Return each entry unchanged.

━━━━━ Input records ━━━━━

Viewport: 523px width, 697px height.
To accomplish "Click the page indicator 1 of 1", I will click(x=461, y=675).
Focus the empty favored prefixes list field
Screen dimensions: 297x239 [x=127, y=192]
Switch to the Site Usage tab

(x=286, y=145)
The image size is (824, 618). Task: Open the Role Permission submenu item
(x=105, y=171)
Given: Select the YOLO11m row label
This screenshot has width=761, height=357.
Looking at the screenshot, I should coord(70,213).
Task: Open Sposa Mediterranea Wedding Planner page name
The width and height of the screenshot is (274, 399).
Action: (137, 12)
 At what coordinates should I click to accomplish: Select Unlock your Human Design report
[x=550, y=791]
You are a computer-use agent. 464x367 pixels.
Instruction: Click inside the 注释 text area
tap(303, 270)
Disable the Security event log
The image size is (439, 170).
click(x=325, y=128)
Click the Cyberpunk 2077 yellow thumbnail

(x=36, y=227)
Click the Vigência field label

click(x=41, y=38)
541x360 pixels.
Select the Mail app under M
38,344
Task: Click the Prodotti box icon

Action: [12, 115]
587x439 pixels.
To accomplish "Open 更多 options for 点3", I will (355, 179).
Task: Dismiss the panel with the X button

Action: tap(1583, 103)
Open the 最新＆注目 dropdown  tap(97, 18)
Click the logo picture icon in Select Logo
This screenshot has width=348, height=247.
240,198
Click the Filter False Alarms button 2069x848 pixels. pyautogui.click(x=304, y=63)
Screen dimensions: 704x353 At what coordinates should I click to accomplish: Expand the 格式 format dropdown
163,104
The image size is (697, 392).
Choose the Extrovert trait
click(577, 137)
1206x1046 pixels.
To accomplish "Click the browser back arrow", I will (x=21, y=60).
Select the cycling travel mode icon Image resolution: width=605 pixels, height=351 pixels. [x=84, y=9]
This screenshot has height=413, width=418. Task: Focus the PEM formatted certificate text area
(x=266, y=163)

━━━━━

Solution to this exercise>
Viewport: 523px width, 697px height.
To accomplish "Click the page indicator 1 of 1", I will click(x=461, y=675).
Focus the empty favored prefixes list field
Screen dimensions: 297x239 [x=127, y=192]
Switch to the Site Usage tab

(x=286, y=145)
The image size is (824, 618). Task: Open the Role Permission submenu item
(x=105, y=171)
Given: Select the YOLO11m row label
This screenshot has width=761, height=357.
Looking at the screenshot, I should coord(70,213).
Task: Open Sposa Mediterranea Wedding Planner page name
The width and height of the screenshot is (274, 399).
Action: (137, 12)
 At what coordinates should I click to accomplish: Select Unlock your Human Design report
[x=550, y=791]
You are a computer-use agent. 464x367 pixels.
Instruction: Click inside the 注释 text area
tap(303, 270)
Disable the Security event log
The image size is (439, 170).
click(x=325, y=128)
Click the Cyberpunk 2077 yellow thumbnail

(x=36, y=227)
Click the Vigência field label

click(x=41, y=38)
541x360 pixels.
Select the Mail app under M
38,344
Task: Click the Prodotti box icon

Action: [12, 115]
587x439 pixels.
To accomplish "Open 更多 options for 点3", I will (355, 179).
Task: Dismiss the panel with the X button

Action: tap(1583, 103)
Open the 最新＆注目 dropdown  tap(97, 18)
Click the logo picture icon in Select Logo
This screenshot has width=348, height=247.
240,198
Click the Filter False Alarms button 2069x848 pixels. pyautogui.click(x=304, y=63)
Screen dimensions: 704x353 At what coordinates should I click to accomplish: Expand the 格式 format dropdown
163,104
The image size is (697, 392).
Choose the Extrovert trait
click(577, 137)
1206x1046 pixels.
To accomplish "Click the browser back arrow", I will (x=21, y=60).
Select the cycling travel mode icon Image resolution: width=605 pixels, height=351 pixels. [x=84, y=9]
This screenshot has height=413, width=418. Task: Focus the PEM formatted certificate text area
(x=266, y=163)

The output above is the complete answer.